Of 31,359 calls about abuse received from adults concerned about the wellbeing of a child over the eight-month period, 4,796 related to contact sexual abuse (as opposed to online), 8,251 related to emotional abuse, 8,582 related to neglect and 8,302 related to physical abuse.
The remaining 1,428 calls related to online sexual abuse, latest figures show.
Wanless said it is still unclear if there will be an influx of referrals to children's services when schools reopen on 8 March, but added that "the system needs to be ready” in case.
New statistics from the Department for Education show that during the last week of January, the total number of referrals received by local authorities was 23 per cent lower than the usual number seen at that time of year.

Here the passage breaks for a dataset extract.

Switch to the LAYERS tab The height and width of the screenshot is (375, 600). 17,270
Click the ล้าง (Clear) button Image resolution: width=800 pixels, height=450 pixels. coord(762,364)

Wanless also raised concerns over a lack of support for the youngest children both in terms of an increase in the number of babies killed or seriously injured during the first lockdown and relating to a delay in developmental progress due to Covid-19 restrictions.
Between April and September last year, Ofsted received 285 serious incident notifications, a 27 per cent increase on the same period in 2019/20, figures show.
More than a third (35.8 per cent) of incidents relate to a child under one compared with 30.4 per cent in the previous quarter, the figures show.
“We are especially worried about the vulnerability of tiny children,” Wanless said, “not just from the death and serious incident figures but also so much of a child’s development is formed in those early months and a year is an incredibly long time in the life of a small child.”
Helping families “come to terms” with a lack of support during the past year is an ongoing priority for the NSPCC, he added, highlighting the NSPCC’s work with Blackpool’s Better Start programme to support pregnant mothers and toddlers.
“All the way through lockdown, health visiting and the visibility of services to tiny babies and new families was really prioritised there in a way it wasn’t in the rest of the country as people rushed to support the issues and challenges raised directly with Covid-19, the more preventative early intervention services were plundered and that wasn’t the right thing to do,” he said.